3 Reasons to Use Cellular Trail Cameras

Cellular trail cameras are more expensive than conventional trail cams, but in the author’s opinion, they’re well worth it for these three important reasons.

3 Reasons to Use Cellular Trail Cameras

Most whitetail hunters use or at some point have used trail cameras. Certainly, they can be useful tools. But, there are several points about conventional trail cams that can hurt your strategy rather than help it.

Cell cameras, I found after using them for the first time during fall 2019, solve most of the issues conventional systems pose. Yes, you pay for a plan, but it’s money well spent that takes your monitoring strategy to next-level status.

Let’s discuss three reasons cell cameras should be part of your whitetail program.

1. Reduce Intrusion

Obviously, checking cameras frequently keeps you informed to the whitetail happenings around your stands, but each field visit introduces human presence via sound and scent, even if you’re careful. This can alter deer patterns and movements, thereby hurting your chances for a big buck meeting.

Cell cameras such as Cuddeback’s CuddeLink Dual Cell alleviates this dilemma, and with the CuddeLink mesh network, you can connect 15 other Cuddeback trail cams and check only the home camera to obtain pictures from the remaining 15 units. This saves you a lot of time and cuts intrusion.

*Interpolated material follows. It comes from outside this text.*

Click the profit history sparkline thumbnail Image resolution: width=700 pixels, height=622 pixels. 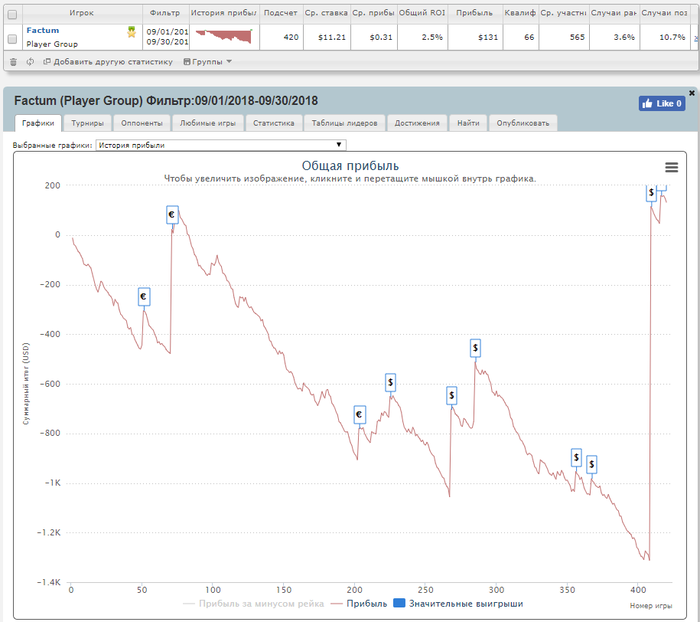coord(225,37)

The author setting up the Cuddeback CuddeLink network for monitoring whitetail movement.
The author setting up the Cuddeback CuddeLink network for monitoring whitetail movement.

2. Get Pics Fast

You’ve probably heard the phrase “most recent information” or “MRI” used in the hunting world. This is an important part to using trail cameras to solve the whitetail puzzle. If a buck starts hitting scrapes during daylight for a couple consecutive days, but you don’t check your camera until a week later, you could easily miss your chance to exploit that buck’s new tendencies. With a cell-enabled camera, you get the information immediately and can craft hunting strategies around it — a massive advantage. 

3. Monitor Theft and Trespassing

Unfortunately, some people bend and break rules. Most hunters are respectful to others’ belongings, but some aren’t. One example was when an acquaintance’s camera fired him a picture of a stranger stealing his camera. He immediately drove to the property and arrived at the parking area just as the thief was leaving the woods. A gentle confrontation ended as the camera owner instructed the man to take the camera back out and hang it on the exact tree he’d stolen it from. Had my acquaintance been using a conventional camera, he’d have gotten ripped off.